*** Opening Listed entries ***

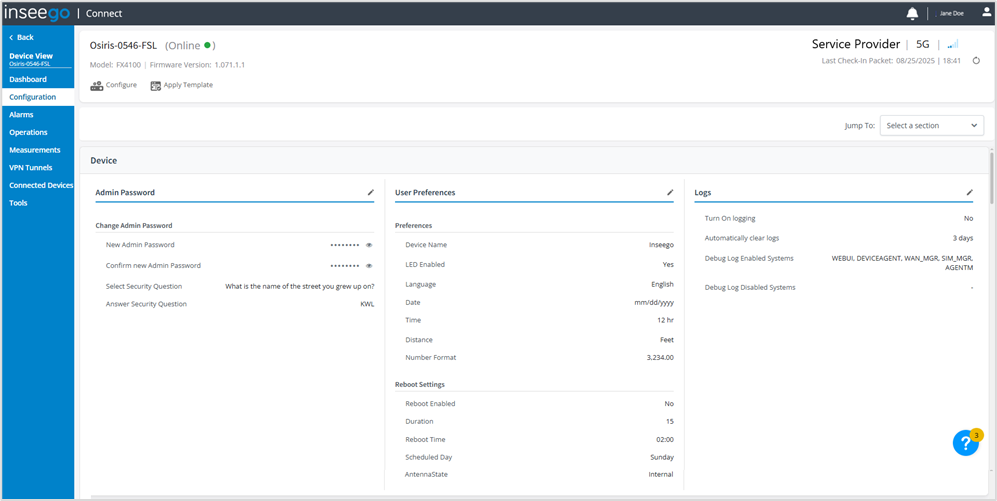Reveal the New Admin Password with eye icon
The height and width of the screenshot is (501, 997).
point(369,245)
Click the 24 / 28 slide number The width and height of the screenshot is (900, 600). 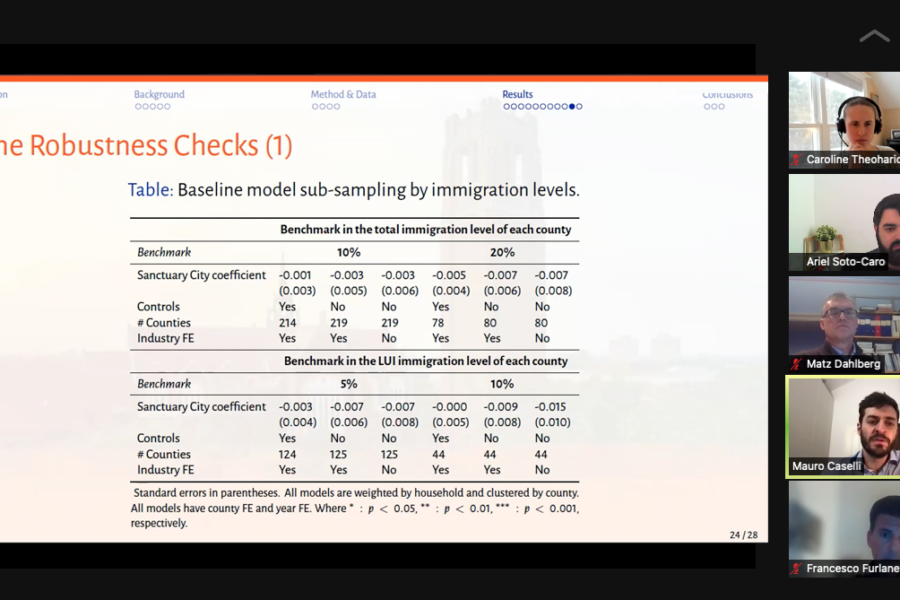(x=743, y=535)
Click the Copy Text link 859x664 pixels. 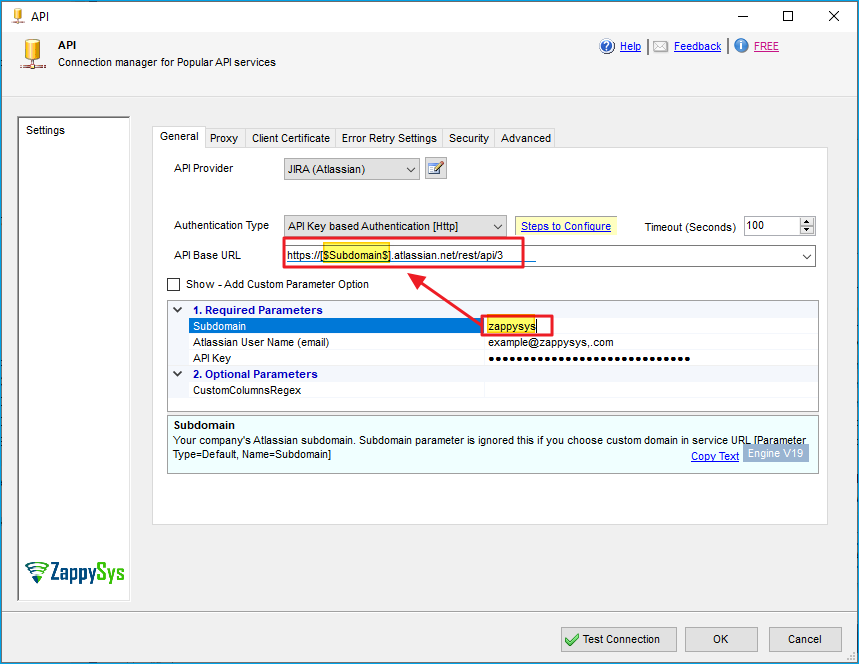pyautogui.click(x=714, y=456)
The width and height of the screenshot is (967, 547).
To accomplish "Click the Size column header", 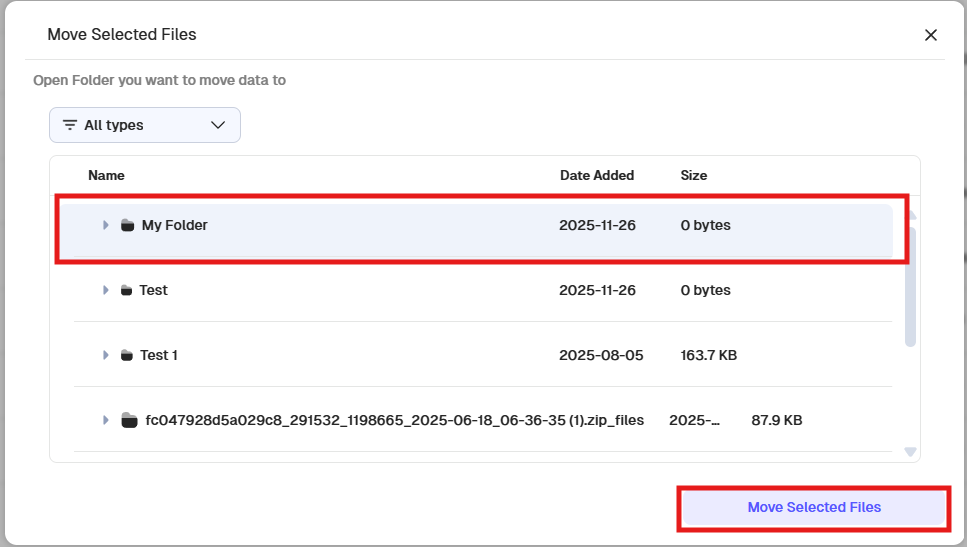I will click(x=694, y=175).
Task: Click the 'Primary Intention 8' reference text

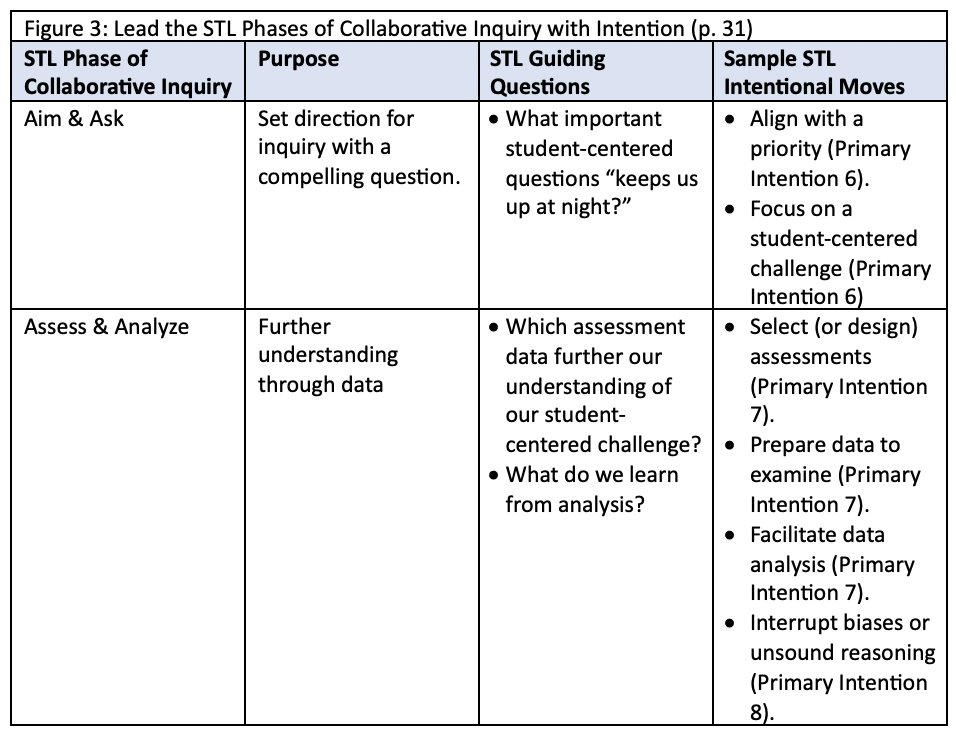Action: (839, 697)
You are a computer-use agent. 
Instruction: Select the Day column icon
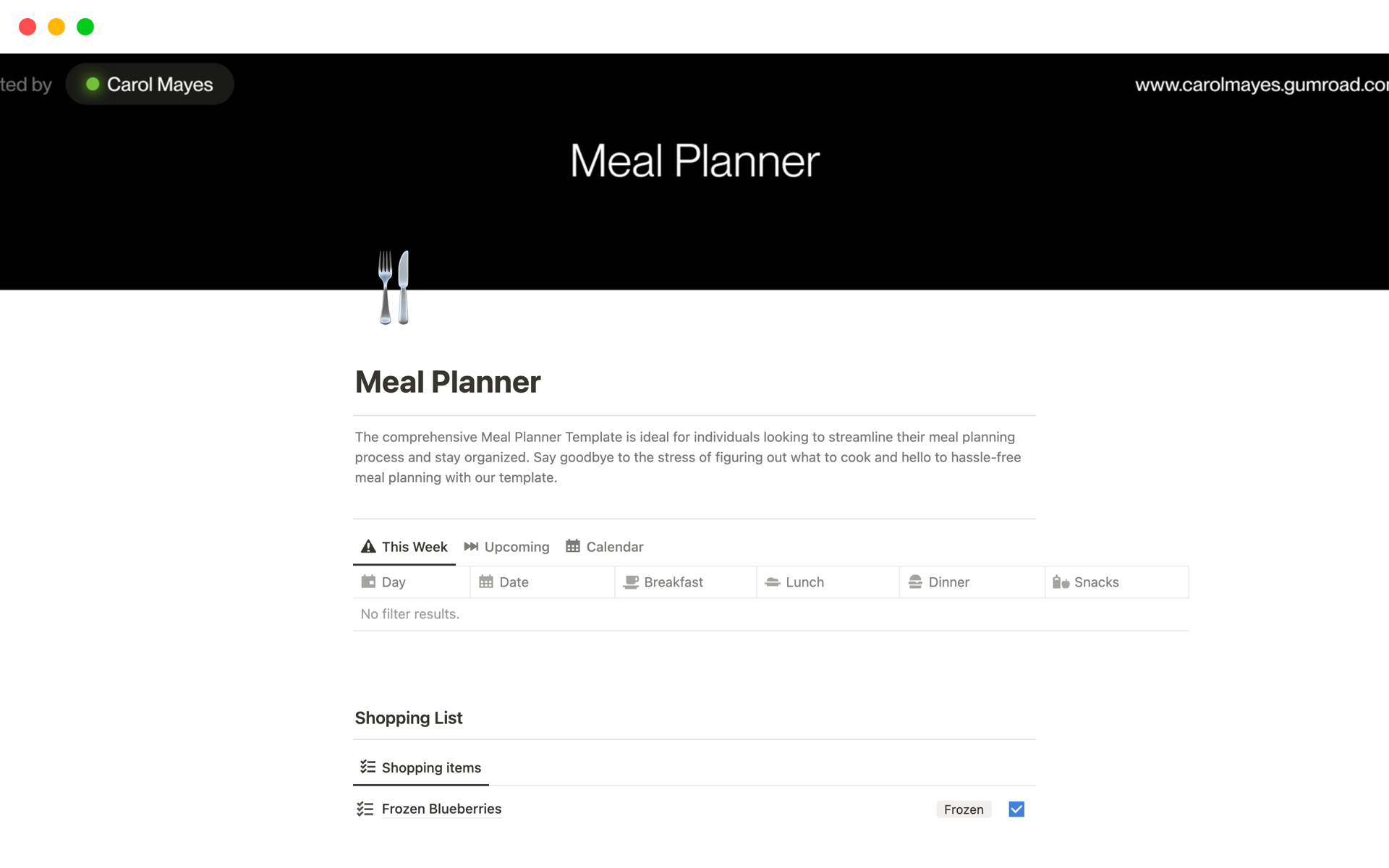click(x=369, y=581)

*** Closing Listed entries ***

- _How to complete this task_: Retype the line containing "Task: Click the" and each line after it through the last line of the entries above, exactly, with no pictures and nothing else.

- _Solution to this task_:
Task: Click the 'Primary Intention 8' reference text

Action: (839, 697)
You are a computer-use agent. 
Instruction: Select the Day column icon
click(x=369, y=581)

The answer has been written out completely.